A Bomba


(Cena: uma roda de amigos, papo solto, cerveja gelada, risada aqui e ali. Até que um solta a bomba…)

— Mano, eu não vou. Nem fodendo.

— Vai se ferrar, cara. Como assim, não vai?

— Não vou, porra. Ginecologista? Isso é coisa de mulher. Eu sou homem.

(Silêncio por dois segundos. O outro larga o copo na mesa, respira fundo, e manda a real.)

— Sim, somos homens. Mas vamos a médicos de mulher, ginecologista.
Sim, somos homens, mas temos peito, temos útero, temos mama.
Sim, somos homens, mas menstruamos.

— Tá, mas…

— Não fode. Sim, somos homens, mas alguns de nós escolhem gestar.
Sim, somos homens, apesar de termos nascido com um nome e um gênero que não batia com a gente. Porque, quando a gente nasce, não dá para escolher.

A gente cresce ouvindo “senta direito”, “fecha as pernas”, “ser menina é isso”. Mas dentro da gente? Nada bate com essa história.

Até que um dia, a gente descobre que dá para ser quem a gente realmente é.

E aí vem a parte que ninguém te conta: você vai precisar continuar cuidando do corpo que tem, mesmo quando ele não parece com o que sente.

(Outro gole na cerveja. O silêncio pesa.)

— Mas mano… não sei, é estranho.

— Estranho é morrer por orgulho. Estranho é ignorar um corpo que ainda é teu. Quantos de nós evitam o ginecologista? Não é porque não precisa. É porque não quer encarar.

Porque é desconfortável.
Porque o consultório é rosa e cheio de revistas da Cláudia.
Porque tem gente que olha torto.
Porque ninguém está pronto para explicar que sim, aquele homem de barba, com voz grave, precisa daquele exame ali.

E tem aqueles que não vão porque acham que não são mais homens o suficiente se precisarem disso.

(Ele joga um amendoim na boca, sem tirar os olhos do amigo.)

— Mas e aí, a gente finge que não existe?

A verdade é que não dá para fingir que o nosso corpo não tem histórico.
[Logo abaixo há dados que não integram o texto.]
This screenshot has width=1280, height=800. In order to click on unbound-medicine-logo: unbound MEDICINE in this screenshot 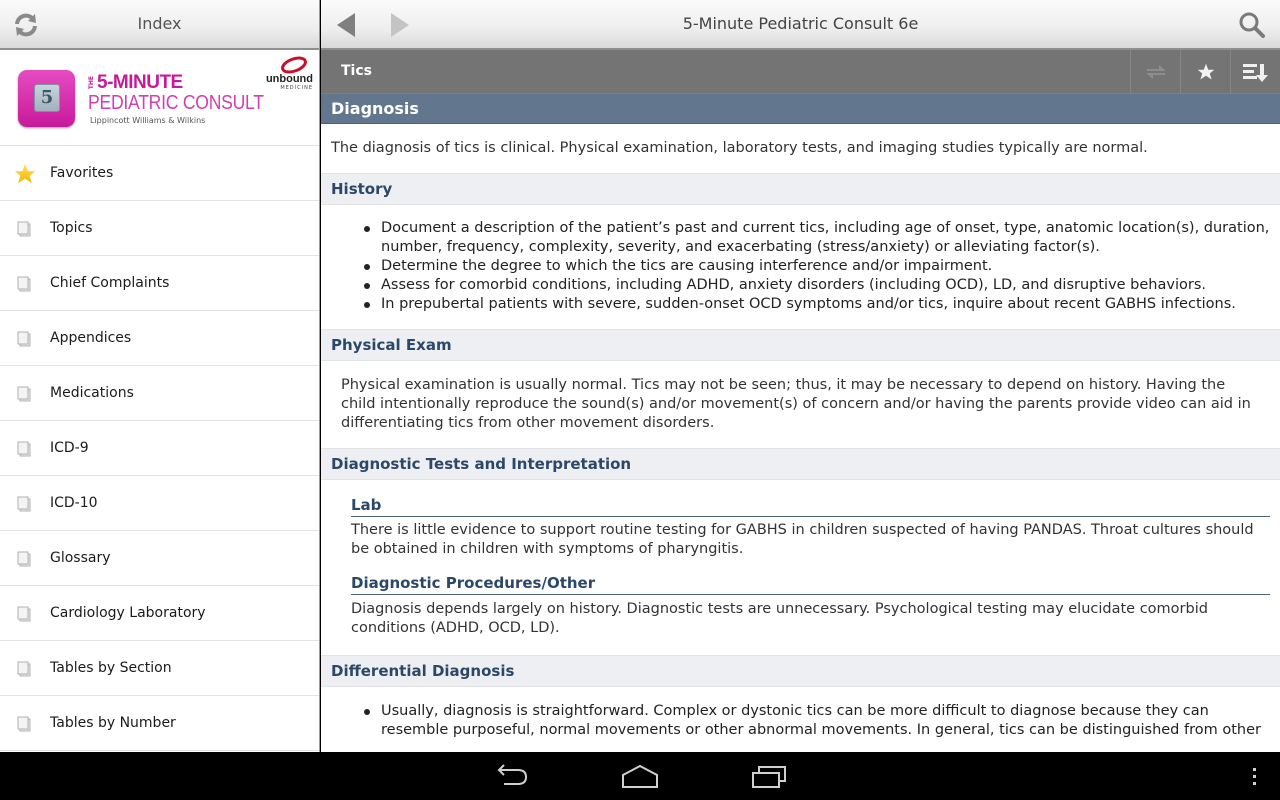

Que a gente não tem mama. Que a gente não tem útero. Que a gente não tem um sistema reprodutivo que precisa de acompanhamento.

Isso não faz ninguém menos homem.

Menos homem é deixar de se cuidar por medo do que vão pensar.

(O amigo cutuca o rótulo da cerveja com a unha, desconcertado.)

— Tá. Mas vai que a médica… sei lá.

— Mano, eu sei. Nem todo mundo tem sorte de encontrar uma doutora boa, humana, que entende a nossa realidade. Mas sabe o que é pior? Não procurar nenhuma.

Porque no final das contas, é o teu corpo, a tua saúde, a tua vida.

(Outro gole. O silêncio agora não é peso, é reflexão. O amigo olha para o nada e solta um suspiro.)

— Tá bom, porra. Eu vou.

(Sorriso de canto de boca.)

— Isso aí. A gente tem o direito de existir. Mas tem que estar vivo para isso.